If the Model Context Protocol gives you 2005 vibes, you’re not imagining it. MCP feels like the good part of the old web-services dream brought forward for AI agents: describe what you can do, let a generic client discover it, and integrate without bespoke glue. That was the pitch behind WSDL in the Web 2.0 era—Web Services Description Language—an XML contract where a service declared its operations, messages, and types so tools could generate clients automatically. If you’ve never seen it, the original specs still read like a time capsule: WSDL 1.1 and WSDL 2.0.
WSDL didn’t live alone. UDDI tried to be the yellow pages for services—governed discovery and publishing in one registry, with all the ceremony you’d expect from early-2000s enterprise IT (OASIS UDDI). And then there was DISCO, Microsoft’s pragmatic crawler. Point DISCO at a base URL and it would pull down the discovery artifacts—.wsdl
, .xsd
, .disco
, .dicomap
, and stash them locally so Visual Studio and friends could wire things up. The API for that mechanism still exists in the .NET docs under DiscoveryClientProtocol
. The loop was elegant on paper: describe, discover, integrate.
What went sideways wasn’t the idea; it was the weight. The WS-* stack accreted policy layers (WS-Policy), security headers (WS-Security), and interop profiles (WS-I Basic Profile) until most teams quietly fled to simpler REST designs. Registries became a governance project. XML made even trivial payloads feel baroque. The contract survived, but the joy didn’t.

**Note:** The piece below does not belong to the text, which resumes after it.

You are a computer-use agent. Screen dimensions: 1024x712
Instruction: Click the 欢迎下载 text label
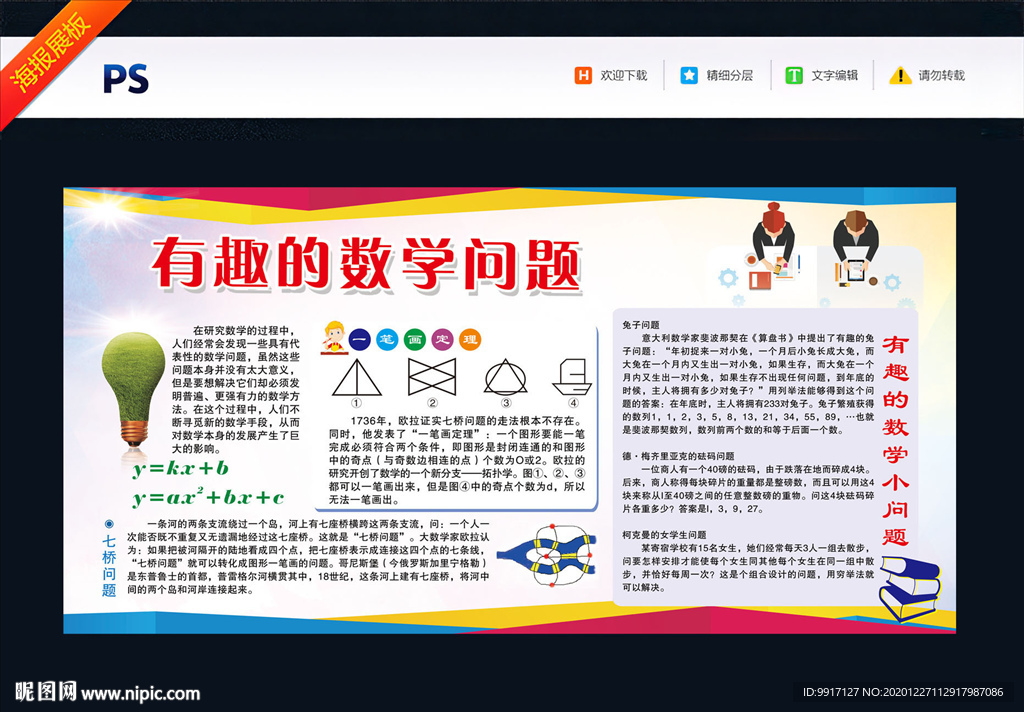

MCP lands with the same underlying promise and none of the baroque baggage. Instead of SOAP envelopes, the wire is plain JSON-RPC 2.0. Instead of XSD types, tools are shaped by JSON Schema. Instead of central registries, discovery happens at runtime: the host connects and asks, “what can you do?”, and the server replies with a live inventory of tools, resources, and prompts. The model is spelled out at modelcontextprotocol.io.

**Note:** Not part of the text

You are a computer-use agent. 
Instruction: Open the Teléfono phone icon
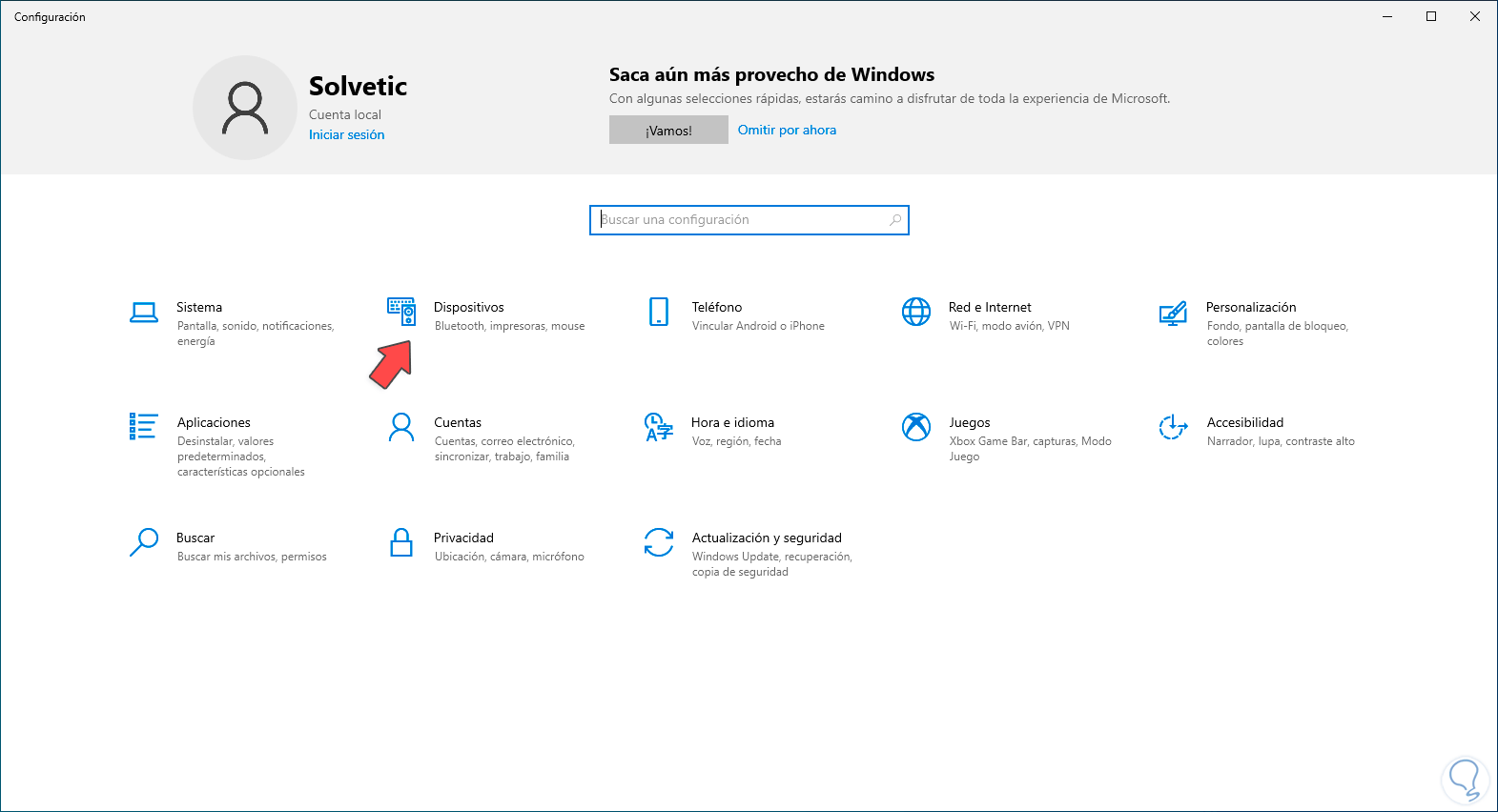point(659,312)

The most important shift is the audience. WSDL spoke to code generators and SOAP toolkits; MCP speaks to LLM hosts and agents. An agent can enumerate your capabilities, plan a sequence of calls, validate parameters against your schema, and execute with guardrails, all without a bespoke plugin for every vendor. If WSDL’s spiritual cousin was the IDE, MCP’s is the Language Server Protocol, simple capabilities presented to a smart client that decides when and how to use them.
Why does this matter now? Because agents are only as good as the tools they can reach and the constraints they can respect. MCP gives teams a portable, vendor-neutral way to expose capability while keeping users in the loop. Risky operations can be gated by host-mediated consent rather than buried in policy markup. Inputs and outputs can be strictly typed so models don’t hallucinate the shape of your API. And because it’s just JSON-RPC, you can inspect traffic with a human eye and debug without summoning a SOAP trace viewer from 2003.
Security isn’t a side quest here, and may be a risk to taking MCP in the same direction that WSDL went. Simon Willison argues that MCP’s mix‑and‑match tooling makes it dangerously easy to assemble a “lethal trifecta”: agents that simultaneously have access to private data, process untrusted content, and can communicate externally, creating clean exfiltration paths via prompt injection. He lays out the pattern in Model Context Protocol has prompt injection security problems, codifies it in The lethal trifecta for AI agents, and reiterates the risk in his recent Bay Area AI Security Meetup talk: if even one of those legs stays in play, you may still leak, and pushing the decision onto end users isn’t a real mitigation. The practical takeaway: design MCP servers so at least one leg is impossible—strip network egress, avoid untrusted inputs, or confine tools to read‑only scopes—and assume prompt injection attempts are routine, not exceptional.
If you already run REST, gRPC, or GraphQL, the on-ramp is short. Take the operations your product actually needs agents to perform, wrap them as tools with tight JSON Schemas, and publish read-only context—think schemas, templates, sitemaps, policy docs—as resources that the host can cache and cite. For anything with side effects, declare explicit scopes and require confirmation so the host can put a human in the loop. Treat your schemas like you would a public API: version the shapes, document intent and constraints, and design for idempotency so retries don’t torch data. You’re not rebuilding UDDI; you’re letting clients discover what’s relevant in the moment they connect.
WSDL’s core insight: capability contracts enable generic clients — was right. MCP resurrects that idea for the LLM era with better ergonomics, clearer trust boundaries, and a runtime discovery model that fits how agents actually work. You get the magic of “describe once, integrate everywhere,” minus the WS-* hangover. Ship an MCP server alongside your existing APIs, and let today’s clients - the models - do what yesterday’s toolchains never quite pulled off.